§ PROBLEM TO WORK ON
Skip the pictures. Return exactly the lines from the one containing "Where should I" through the end of the entries below.

§ RECORDS FOR PROCESSING
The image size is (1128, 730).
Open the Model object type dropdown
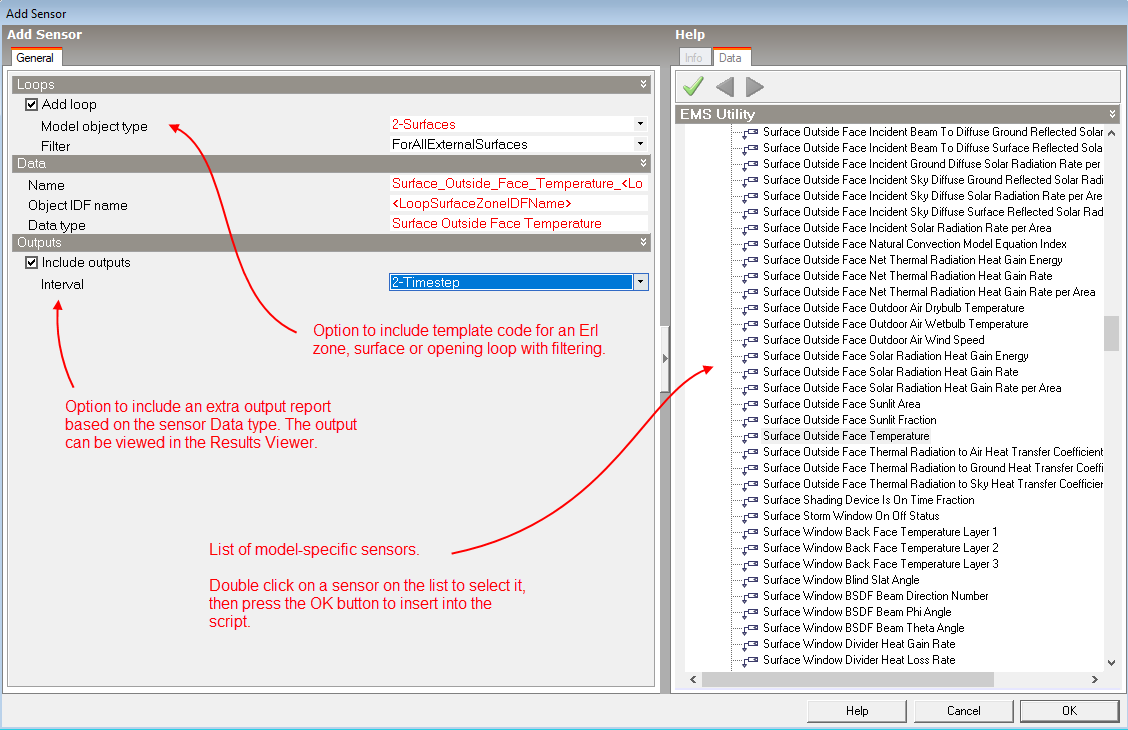point(640,125)
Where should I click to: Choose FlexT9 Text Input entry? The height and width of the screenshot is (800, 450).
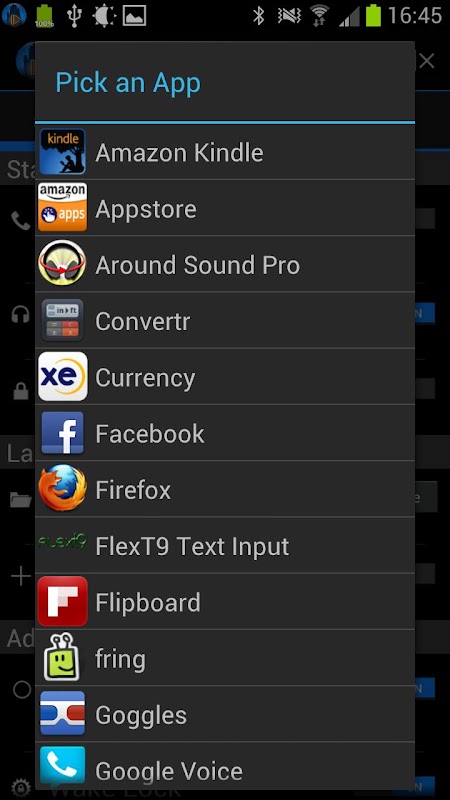coord(224,545)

§ ANSWER SECTION
Where should I click to: Choose FlexT9 Text Input entry? The height and width of the screenshot is (800, 450).
coord(224,545)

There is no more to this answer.